Any recommendations on articles on the subject? Has anybody explored something similar with a Silverlight SaaS app? What do I need to consider on the client side?
Depends on the type of application and scale of data. Each one has downfalls.
1a) Separate databases + single instance of WCF/client. Keeping everything in sync will be a challenge. How do you upgrade X number of DB servers at the same time, what if one fails and is now out of sync and not compatible with the client/WCF layer?
1b) "Silos", separate DB/WCF/Client for each customer. You don't have the sync issue but you do have the overhead of managing many different instances of each layer. Also you will have to look at SQL licensing, I can't remember if separate instances of SQL are licensed separately ($$$). Even if you can install as many instances as you want, the overhead of multiple instances will not be trivial after a certain point.
3) Basically same issues as 1a/b except for licensing.
2) Best upgrade/management scenario. You are right that maintaining data isolation is a huge concern (1a technically shares this issue at a higher level). The other issue is if your application is data intensive you have to worry about data scalability. For example if every customer is expected to have tens/hundreds millions rows of data. Then you will start to run into issues and query performance for individual customers due to total customer base volumes. Clients are more forgiving for slowdowns caused by their own data volume. Being told its slow because the other 99 clients data is large is generally a no-go.
Unless you know for a fact you will be dealing with huge data volumes from the start I would probably go with #2 for now, and begin looking at clustering or moving to 1a/b setup if needed in the future.
We also have a SaaS product and we use solution #2 (Shared DB/Shared Schema with TenandId). Some things to consider for Share DB / Same schema for all:
As mention above, high volume of data for one tenant may affect performance of the other tenants if you're not careful; for starters index your tables properly/carefully and never ever do queries that force a table scan. Monitor query performance and at least plan/design to be able to partition your DB later on based some criteria that makes sense for your domain.
Data separation is very very important, you don't want to end up showing a piece of data to some tenant that belongs to other tenant. every query must have a WHERE TenandId = ... in it and you should be able to verify/enforce this during dev.
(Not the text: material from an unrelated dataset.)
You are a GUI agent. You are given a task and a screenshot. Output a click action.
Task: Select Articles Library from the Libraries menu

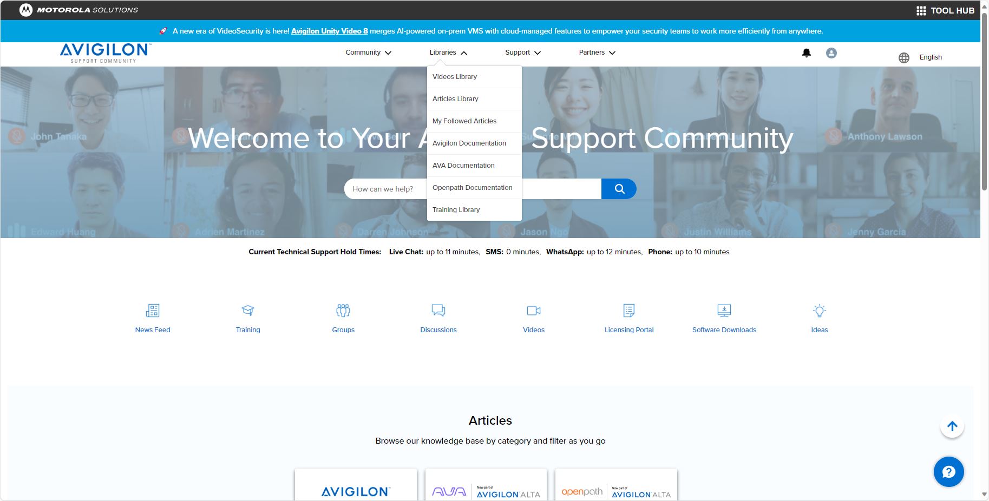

Extensibility of the schema is something that solutions 1 and 3 may give you, but you can go around it by designing a way to extend the fields that are associated with the documents/tables in your domain that make sense (ie. Metadata for tables as the msdn article mentions)
What about solutions that provide an out of the box architecture like Apprenda's SaaSGrid? They let you make database decisions at deploy and maintenance time and not at design time. It seems they actively transform and manage the data layer, as well as provide an upgrade engine.
I've similar case, but my solution is take both advantage.
Where data and how data being placed is the question from tenant. Being a tenant of course I don't want my data to be shared, I want my data isolated, secure and I can get at anytime I want.
Certain data it possibly share eg: company list. So database should be global and tenant database, just make sure to locked in operation tenant database schema, and procedure to update all tenant database at once.
Anyway SaaS model everything delivered as server / web service, so no matter where the database should come to client as service, then only render by client GUI.
Thanks
Existing answers are good. You should look deeply into the issue of upgrading and managing multiple databases. Without knowing the specific app, it might turn out easier to have multiple databases and not have to pay the extra cost of tracking the TenantID. This might not end up being the right decision, but you should certainly be wary of the dev cost of data sharing.